*** Begin section ***

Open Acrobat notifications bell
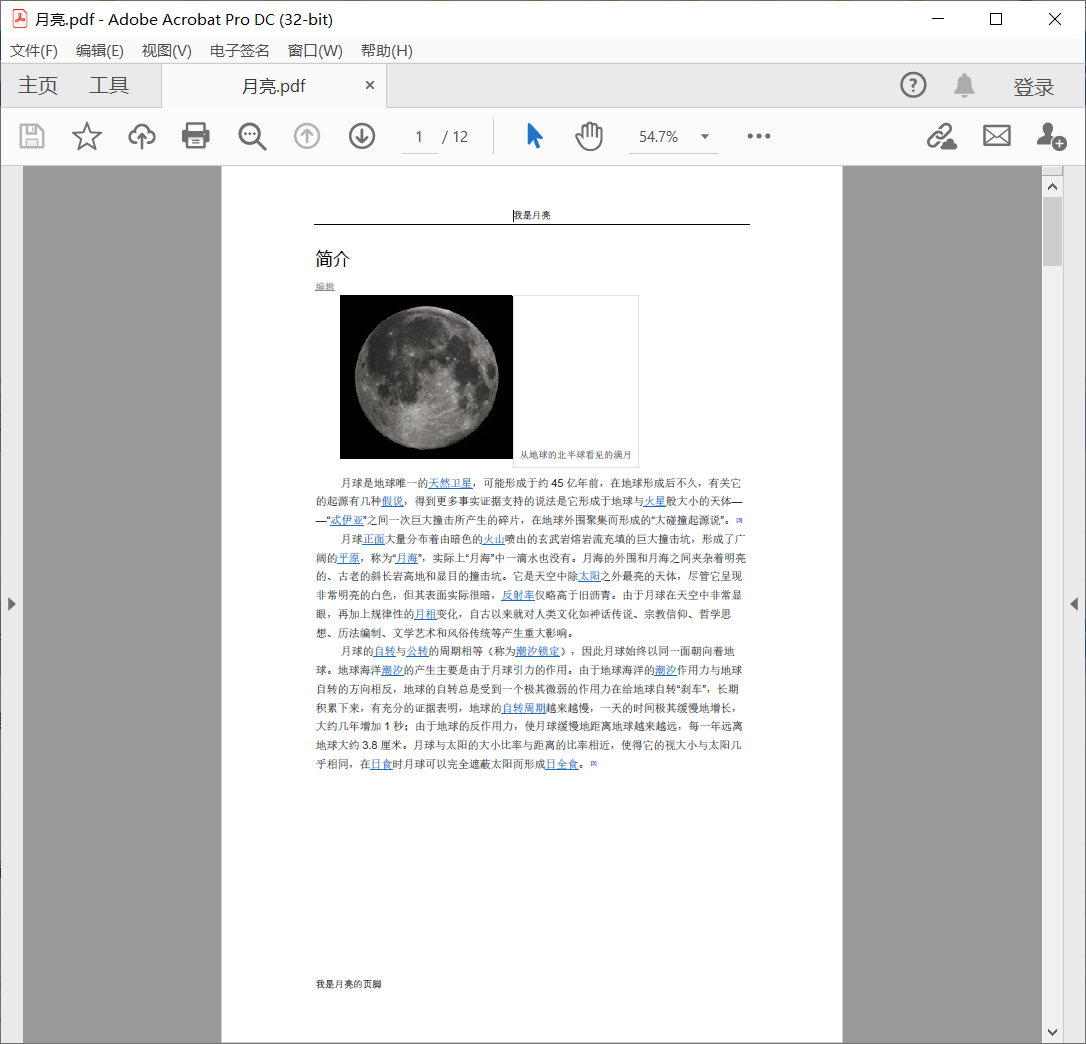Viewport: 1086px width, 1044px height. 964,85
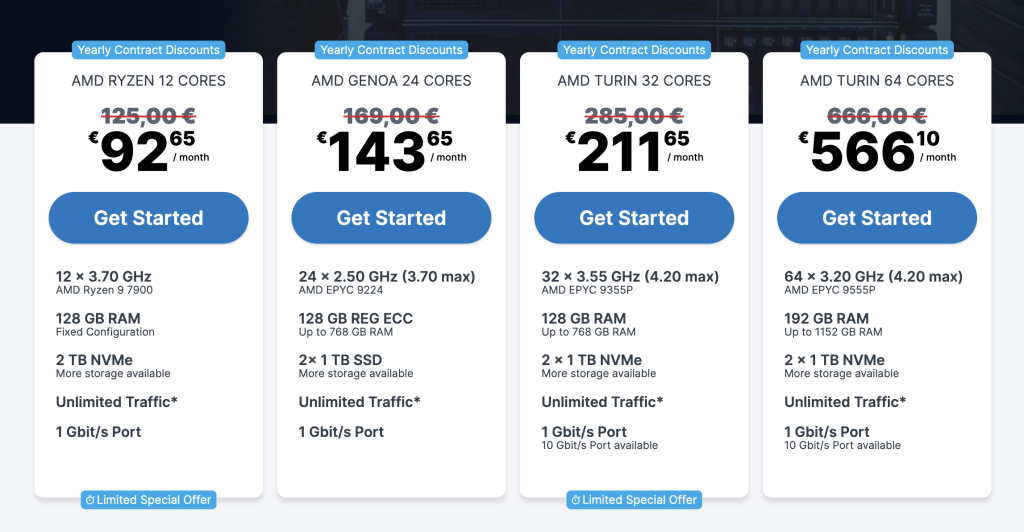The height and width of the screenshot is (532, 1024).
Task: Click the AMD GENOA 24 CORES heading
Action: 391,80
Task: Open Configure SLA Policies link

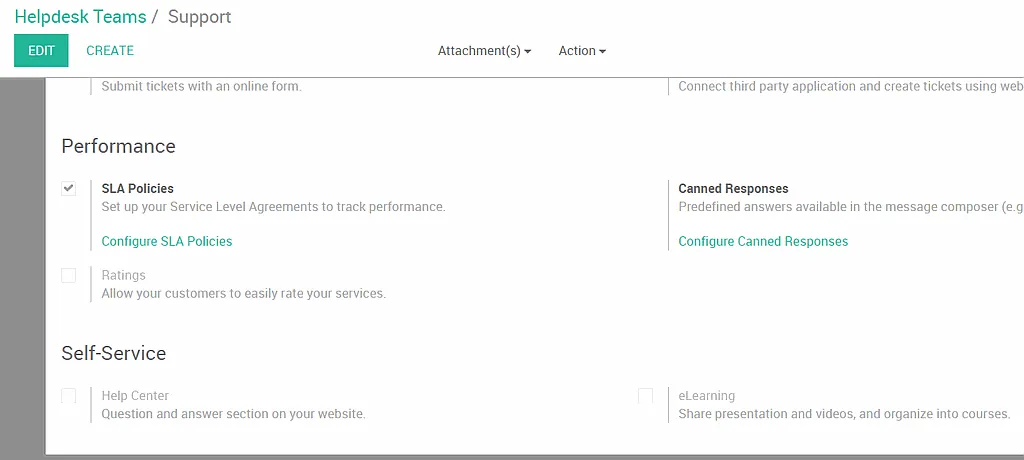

*** End section ***

* **Work item**: No pictures go in the copy. Set down all the data exactly.

* **Task result**:
Open Acrobat notifications bell
Viewport: 1086px width, 1044px height. 964,85
The height and width of the screenshot is (532, 1024).
Task: Click the AMD GENOA 24 CORES heading
Action: 391,80
Task: Open Configure SLA Policies link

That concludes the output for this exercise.